═══ RECORDS FOR THIS TASK
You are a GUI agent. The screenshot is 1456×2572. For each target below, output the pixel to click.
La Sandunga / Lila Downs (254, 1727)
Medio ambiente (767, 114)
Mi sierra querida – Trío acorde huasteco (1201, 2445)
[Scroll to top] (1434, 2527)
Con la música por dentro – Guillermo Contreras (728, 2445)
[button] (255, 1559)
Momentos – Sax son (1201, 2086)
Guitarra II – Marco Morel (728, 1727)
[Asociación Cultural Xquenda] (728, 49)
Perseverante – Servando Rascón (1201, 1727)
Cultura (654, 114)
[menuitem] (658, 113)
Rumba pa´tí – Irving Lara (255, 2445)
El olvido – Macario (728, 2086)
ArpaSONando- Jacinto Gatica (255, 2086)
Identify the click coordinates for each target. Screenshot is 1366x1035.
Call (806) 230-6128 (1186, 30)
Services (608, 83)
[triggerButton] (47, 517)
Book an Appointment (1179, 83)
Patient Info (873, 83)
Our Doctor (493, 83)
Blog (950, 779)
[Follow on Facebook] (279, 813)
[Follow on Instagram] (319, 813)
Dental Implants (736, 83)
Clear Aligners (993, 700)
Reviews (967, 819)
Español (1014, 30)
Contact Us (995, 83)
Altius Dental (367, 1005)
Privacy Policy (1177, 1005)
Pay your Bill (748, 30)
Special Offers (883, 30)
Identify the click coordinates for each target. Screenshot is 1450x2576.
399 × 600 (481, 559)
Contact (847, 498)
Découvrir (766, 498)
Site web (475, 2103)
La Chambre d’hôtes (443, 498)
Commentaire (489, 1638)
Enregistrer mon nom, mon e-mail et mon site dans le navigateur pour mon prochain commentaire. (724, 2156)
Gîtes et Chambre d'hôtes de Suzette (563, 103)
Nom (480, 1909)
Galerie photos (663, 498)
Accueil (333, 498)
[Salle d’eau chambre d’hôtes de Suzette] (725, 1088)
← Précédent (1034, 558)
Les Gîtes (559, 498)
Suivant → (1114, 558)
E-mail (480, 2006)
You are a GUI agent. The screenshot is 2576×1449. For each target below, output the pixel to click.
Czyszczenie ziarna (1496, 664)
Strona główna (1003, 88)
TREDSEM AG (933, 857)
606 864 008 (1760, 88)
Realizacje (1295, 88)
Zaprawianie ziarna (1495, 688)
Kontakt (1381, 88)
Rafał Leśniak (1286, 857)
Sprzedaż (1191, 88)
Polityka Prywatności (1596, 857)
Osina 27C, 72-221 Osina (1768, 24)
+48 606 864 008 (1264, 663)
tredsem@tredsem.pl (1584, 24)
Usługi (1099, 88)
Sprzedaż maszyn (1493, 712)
══════
ASSIGNMENT
What do the lines of the material read, from the first through the line with "Commentaire (489, 1638)"? Transcribe them exactly and stop there.

RESPONSE
You are a GUI agent. The screenshot is 1456×2572. For each target below, output the pixel to click.
La Sandunga / Lila Downs (254, 1727)
Medio ambiente (767, 114)
Mi sierra querida – Trío acorde huasteco (1201, 2445)
[Scroll to top] (1434, 2527)
Con la música por dentro – Guillermo Contreras (728, 2445)
[button] (255, 1559)
Momentos – Sax son (1201, 2086)
Guitarra II – Marco Morel (728, 1727)
[Asociación Cultural Xquenda] (728, 49)
Perseverante – Servando Rascón (1201, 1727)
Cultura (654, 114)
[menuitem] (658, 113)
Rumba pa´tí – Irving Lara (255, 2445)
El olvido – Macario (728, 2086)
ArpaSONando- Jacinto Gatica (255, 2086)
Identify the click coordinates for each target. Screenshot is 1366x1035.
Call (806) 230-6128 (1186, 30)
Services (608, 83)
[triggerButton] (47, 517)
Book an Appointment (1179, 83)
Patient Info (873, 83)
Our Doctor (493, 83)
Blog (950, 779)
[Follow on Facebook] (279, 813)
[Follow on Instagram] (319, 813)
Dental Implants (736, 83)
Clear Aligners (993, 700)
Reviews (967, 819)
Español (1014, 30)
Contact Us (995, 83)
Altius Dental (367, 1005)
Privacy Policy (1177, 1005)
Pay your Bill (748, 30)
Special Offers (883, 30)
Identify the click coordinates for each target. Screenshot is 1450x2576.
399 × 600 (481, 559)
Contact (847, 498)
Découvrir (766, 498)
Site web (475, 2103)
La Chambre d’hôtes (443, 498)
Commentaire (489, 1638)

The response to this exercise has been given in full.